I like to think about the fire burn area west of Custer from a fire maybe 20-years ago. That area is one of the only excellent areas to hunt native ruffed grouse in the Black Hills.

It's interesting the Lidar (airborne tree diameter) Study, conducted by the U.S. Forest Service Resource Managment group, collected data from the Black Hills Experimental Forest exclusively, nowhere else. This section of Black Hills National Forest was founded in 1908, and has been had experiments in forestry and silviculture done on it over the last 116 years or so. Not exactly a random sample or an unbiased population selection. Maybe they don't understand rational subgrouping to produced unbiased data?

I believe Dave Mertz of the Norbeck Society was a senior staff member of that Resource group at the time. Metz has a background as an intelligence officer in the US Army, then joined the US Forest Service

Geeze. Dave Mertz has been peddling this story for a few years now, all based on a costly 2012 "Airborne Lidar Survey" done by the US Forest Service, exclusively on a small "experimental" section of the Black Hills called ironically enough "The Black Hills Experimental Forest".  Note:  The 2023 LiDAR study data has not been analyzed yet, and probably won' be now until 2026.

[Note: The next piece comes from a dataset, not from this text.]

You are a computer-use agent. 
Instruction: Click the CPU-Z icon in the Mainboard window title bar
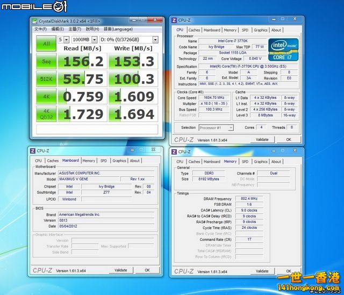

I have personally hiked through that section of the BHNF and believe me, it is not a section of forest land that I would have selected. It's what engineers or statisticians would call a biased rational subgroup, selected to fit a pre-supposed opinion. That small area (just 0.3 % of the entire Black Hills forest region in area), has been experimented on since its inception in 1908. They intentionally selected and area whose mean tree diameter at the 4.5 foot level was less than 9" (the standard minimum for selection by the logging industry).
I believe Dave Mertz of the Norbeck Society was a senior staff member of the US Forest Service Resource group at the time they did the study. A bogus theory based on biased data.